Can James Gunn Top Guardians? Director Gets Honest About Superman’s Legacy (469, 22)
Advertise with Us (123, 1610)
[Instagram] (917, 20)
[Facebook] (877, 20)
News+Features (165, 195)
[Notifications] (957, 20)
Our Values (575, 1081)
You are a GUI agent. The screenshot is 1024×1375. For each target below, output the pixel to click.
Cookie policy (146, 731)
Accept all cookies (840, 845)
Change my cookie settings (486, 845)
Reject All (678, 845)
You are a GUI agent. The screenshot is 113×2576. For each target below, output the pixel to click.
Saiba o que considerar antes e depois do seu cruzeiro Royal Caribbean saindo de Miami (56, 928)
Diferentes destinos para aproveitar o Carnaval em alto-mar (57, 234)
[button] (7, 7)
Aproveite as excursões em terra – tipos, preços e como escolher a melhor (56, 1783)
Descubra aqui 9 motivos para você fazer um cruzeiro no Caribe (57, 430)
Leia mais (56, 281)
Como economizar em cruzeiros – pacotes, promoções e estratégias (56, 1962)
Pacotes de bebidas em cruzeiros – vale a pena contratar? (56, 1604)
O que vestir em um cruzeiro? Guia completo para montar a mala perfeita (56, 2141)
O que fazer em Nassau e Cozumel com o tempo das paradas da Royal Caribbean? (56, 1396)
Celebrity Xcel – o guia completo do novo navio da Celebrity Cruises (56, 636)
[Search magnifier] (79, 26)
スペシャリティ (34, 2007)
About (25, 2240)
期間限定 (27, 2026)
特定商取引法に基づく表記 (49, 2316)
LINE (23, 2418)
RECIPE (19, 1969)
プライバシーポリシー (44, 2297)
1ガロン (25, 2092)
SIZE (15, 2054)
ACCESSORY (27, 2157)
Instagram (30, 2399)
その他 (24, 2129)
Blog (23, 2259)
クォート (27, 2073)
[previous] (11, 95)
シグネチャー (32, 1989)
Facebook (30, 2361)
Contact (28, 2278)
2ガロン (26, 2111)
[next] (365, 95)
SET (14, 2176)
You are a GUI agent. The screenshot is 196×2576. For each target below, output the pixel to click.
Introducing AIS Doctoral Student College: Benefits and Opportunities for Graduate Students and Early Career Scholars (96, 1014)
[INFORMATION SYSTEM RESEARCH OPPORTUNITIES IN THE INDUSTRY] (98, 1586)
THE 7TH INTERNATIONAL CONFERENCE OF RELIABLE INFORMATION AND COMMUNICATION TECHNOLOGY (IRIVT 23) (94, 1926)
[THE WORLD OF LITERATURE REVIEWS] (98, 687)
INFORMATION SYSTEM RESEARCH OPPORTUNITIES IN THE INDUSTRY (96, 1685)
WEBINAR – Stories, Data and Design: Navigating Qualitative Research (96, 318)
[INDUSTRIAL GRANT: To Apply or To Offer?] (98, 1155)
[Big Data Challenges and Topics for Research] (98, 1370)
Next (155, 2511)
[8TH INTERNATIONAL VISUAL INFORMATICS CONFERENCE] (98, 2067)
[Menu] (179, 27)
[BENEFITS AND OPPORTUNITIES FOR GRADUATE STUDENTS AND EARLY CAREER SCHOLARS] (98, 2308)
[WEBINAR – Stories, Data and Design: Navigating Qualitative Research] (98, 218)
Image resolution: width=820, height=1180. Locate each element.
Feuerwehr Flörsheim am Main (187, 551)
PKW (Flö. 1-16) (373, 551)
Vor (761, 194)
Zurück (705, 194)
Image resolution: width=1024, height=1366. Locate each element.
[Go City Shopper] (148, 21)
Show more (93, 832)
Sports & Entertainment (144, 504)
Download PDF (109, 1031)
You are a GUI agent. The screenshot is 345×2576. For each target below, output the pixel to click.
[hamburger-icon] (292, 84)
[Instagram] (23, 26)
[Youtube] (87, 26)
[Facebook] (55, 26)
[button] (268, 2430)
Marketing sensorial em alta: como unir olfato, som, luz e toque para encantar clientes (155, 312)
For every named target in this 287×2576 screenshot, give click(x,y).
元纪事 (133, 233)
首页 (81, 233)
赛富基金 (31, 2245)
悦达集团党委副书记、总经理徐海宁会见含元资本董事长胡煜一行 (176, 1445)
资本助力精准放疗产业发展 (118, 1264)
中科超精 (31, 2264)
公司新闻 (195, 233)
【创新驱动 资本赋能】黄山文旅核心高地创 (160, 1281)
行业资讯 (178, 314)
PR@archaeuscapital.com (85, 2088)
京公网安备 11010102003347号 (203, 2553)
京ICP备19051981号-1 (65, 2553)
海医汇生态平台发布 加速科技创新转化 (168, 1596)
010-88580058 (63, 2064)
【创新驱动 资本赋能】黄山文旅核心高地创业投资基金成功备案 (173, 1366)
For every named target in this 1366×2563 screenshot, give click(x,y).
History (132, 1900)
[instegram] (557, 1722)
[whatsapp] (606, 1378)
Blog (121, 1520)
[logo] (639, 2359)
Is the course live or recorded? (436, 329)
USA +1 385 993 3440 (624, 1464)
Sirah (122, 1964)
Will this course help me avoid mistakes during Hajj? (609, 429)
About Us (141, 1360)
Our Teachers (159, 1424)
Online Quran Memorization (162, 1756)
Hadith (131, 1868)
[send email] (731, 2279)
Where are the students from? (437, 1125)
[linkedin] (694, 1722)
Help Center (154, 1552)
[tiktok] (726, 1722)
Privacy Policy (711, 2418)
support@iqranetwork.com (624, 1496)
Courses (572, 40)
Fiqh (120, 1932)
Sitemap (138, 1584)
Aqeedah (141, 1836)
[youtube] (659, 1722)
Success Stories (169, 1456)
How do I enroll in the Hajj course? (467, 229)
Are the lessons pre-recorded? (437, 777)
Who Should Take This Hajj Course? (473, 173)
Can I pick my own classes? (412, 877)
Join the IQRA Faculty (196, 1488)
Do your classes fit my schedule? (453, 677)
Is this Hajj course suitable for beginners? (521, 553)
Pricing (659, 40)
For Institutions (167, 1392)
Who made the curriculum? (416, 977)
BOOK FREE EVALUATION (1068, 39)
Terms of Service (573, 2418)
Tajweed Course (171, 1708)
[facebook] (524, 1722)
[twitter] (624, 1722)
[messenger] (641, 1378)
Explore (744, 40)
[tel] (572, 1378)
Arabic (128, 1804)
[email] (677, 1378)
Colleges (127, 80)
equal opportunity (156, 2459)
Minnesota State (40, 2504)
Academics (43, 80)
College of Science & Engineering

=======

* [Your goal]: Retyping every line above exactly is all that is needed.

* [Your solution]:
Can James Gunn Top Guardians? Director Gets Honest About Superman’s Legacy (469, 22)
Advertise with Us (123, 1610)
[Instagram] (917, 20)
[Facebook] (877, 20)
News+Features (165, 195)
[Notifications] (957, 20)
Our Values (575, 1081)
You are a GUI agent. The screenshot is 1024×1375. For each target below, output the pixel to click.
Cookie policy (146, 731)
Accept all cookies (840, 845)
Change my cookie settings (486, 845)
Reject All (678, 845)
You are a GUI agent. The screenshot is 113×2576. For each target below, output the pixel to click.
Saiba o que considerar antes e depois do seu cruzeiro Royal Caribbean saindo de Miami (56, 928)
Diferentes destinos para aproveitar o Carnaval em alto-mar (57, 234)
[button] (7, 7)
Aproveite as excursões em terra – tipos, preços e como escolher a melhor (56, 1783)
Descubra aqui 9 motivos para você fazer um cruzeiro no Caribe (57, 430)
Leia mais (56, 281)
Como economizar em cruzeiros – pacotes, promoções e estratégias (56, 1962)
Pacotes de bebidas em cruzeiros – vale a pena contratar? (56, 1604)
O que vestir em um cruzeiro? Guia completo para montar a mala perfeita (56, 2141)
O que fazer em Nassau e Cozumel com o tempo das paradas da Royal Caribbean? (56, 1396)
Celebrity Xcel – o guia completo do novo navio da Celebrity Cruises (56, 636)
[Search magnifier] (79, 26)
スペシャリティ (34, 2007)
About (25, 2240)
期間限定 (27, 2026)
特定商取引法に基づく表記 (49, 2316)
LINE (23, 2418)
RECIPE (19, 1969)
プライバシーポリシー (44, 2297)
1ガロン (25, 2092)
SIZE (15, 2054)
ACCESSORY (27, 2157)
Instagram (30, 2399)
その他 (24, 2129)
Blog (23, 2259)
クォート (27, 2073)
[previous] (11, 95)
シグネチャー (32, 1989)
Facebook (30, 2361)
Contact (28, 2278)
2ガロン (26, 2111)
[next] (365, 95)
SET (14, 2176)
You are a GUI agent. The screenshot is 196×2576. For each target below, output the pixel to click.
Introducing AIS Doctoral Student College: Benefits and Opportunities for Graduate Students and Early Career Scholars (96, 1014)
[INFORMATION SYSTEM RESEARCH OPPORTUNITIES IN THE INDUSTRY] (98, 1586)
THE 7TH INTERNATIONAL CONFERENCE OF RELIABLE INFORMATION AND COMMUNICATION TECHNOLOGY (IRIVT 23) (94, 1926)
[THE WORLD OF LITERATURE REVIEWS] (98, 687)
INFORMATION SYSTEM RESEARCH OPPORTUNITIES IN THE INDUSTRY (96, 1685)
WEBINAR – Stories, Data and Design: Navigating Qualitative Research (96, 318)
[INDUSTRIAL GRANT: To Apply or To Offer?] (98, 1155)
[Big Data Challenges and Topics for Research] (98, 1370)
Next (155, 2511)
[8TH INTERNATIONAL VISUAL INFORMATICS CONFERENCE] (98, 2067)
[Menu] (179, 27)
[BENEFITS AND OPPORTUNITIES FOR GRADUATE STUDENTS AND EARLY CAREER SCHOLARS] (98, 2308)
[WEBINAR – Stories, Data and Design: Navigating Qualitative Research] (98, 218)
Image resolution: width=820, height=1180. Locate each element.
Feuerwehr Flörsheim am Main (187, 551)
PKW (Flö. 1-16) (373, 551)
Vor (761, 194)
Zurück (705, 194)
Image resolution: width=1024, height=1366. Locate each element.
[Go City Shopper] (148, 21)
Show more (93, 832)
Sports & Entertainment (144, 504)
Download PDF (109, 1031)
You are a GUI agent. The screenshot is 345×2576. For each target below, output the pixel to click.
[hamburger-icon] (292, 84)
[Instagram] (23, 26)
[Youtube] (87, 26)
[Facebook] (55, 26)
[button] (268, 2430)
Marketing sensorial em alta: como unir olfato, som, luz e toque para encantar clientes (155, 312)
For every named target in this 287×2576 screenshot, give click(x,y).
元纪事 (133, 233)
首页 (81, 233)
赛富基金 (31, 2245)
悦达集团党委副书记、总经理徐海宁会见含元资本董事长胡煜一行 (176, 1445)
资本助力精准放疗产业发展 (118, 1264)
中科超精 (31, 2264)
公司新闻 (195, 233)
【创新驱动 资本赋能】黄山文旅核心高地创 (160, 1281)
行业资讯 (178, 314)
PR@archaeuscapital.com (85, 2088)
京公网安备 11010102003347号 (203, 2553)
京ICP备19051981号-1 (65, 2553)
海医汇生态平台发布 加速科技创新转化 (168, 1596)
010-88580058 (63, 2064)
【创新驱动 资本赋能】黄山文旅核心高地创业投资基金成功备案 (173, 1366)
For every named target in this 1366×2563 screenshot, give click(x,y).
History (132, 1900)
[instegram] (557, 1722)
[whatsapp] (606, 1378)
Blog (121, 1520)
[logo] (639, 2359)
Is the course live or recorded? (436, 329)
USA +1 385 993 3440 (624, 1464)
Sirah (122, 1964)
Will this course help me avoid mistakes during Hajj? (609, 429)
About Us (141, 1360)
Our Teachers (159, 1424)
Online Quran Memorization (162, 1756)
Hadith (131, 1868)
[send email] (731, 2279)
Where are the students from? (437, 1125)
[linkedin] (694, 1722)
Help Center (154, 1552)
[tiktok] (726, 1722)
Privacy Policy (711, 2418)
support@iqranetwork.com (624, 1496)
Courses (572, 40)
Fiqh (120, 1932)
Sitemap (138, 1584)
Aqeedah (141, 1836)
[youtube] (659, 1722)
Success Stories (169, 1456)
How do I enroll in the Hajj course? (467, 229)
Are the lessons pre-recorded? (437, 777)
Who Should Take This Hajj Course? (473, 173)
Can I pick my own classes? (412, 877)
Join the IQRA Faculty (196, 1488)
Do your classes fit my schedule? (453, 677)
Is this Hajj course suitable for beginners? (521, 553)
Pricing (659, 40)
For Institutions (167, 1392)
Who made the curriculum? (416, 977)
BOOK FREE EVALUATION (1068, 39)
Terms of Service (573, 2418)
Tajweed Course (171, 1708)
[facebook] (524, 1722)
[twitter] (624, 1722)
[messenger] (641, 1378)
Explore (744, 40)
[tel] (572, 1378)
Arabic (128, 1804)
[email] (677, 1378)
Colleges (127, 80)
equal opportunity (156, 2459)
Minnesota State (40, 2504)
Academics (43, 80)
College of Science & Engineering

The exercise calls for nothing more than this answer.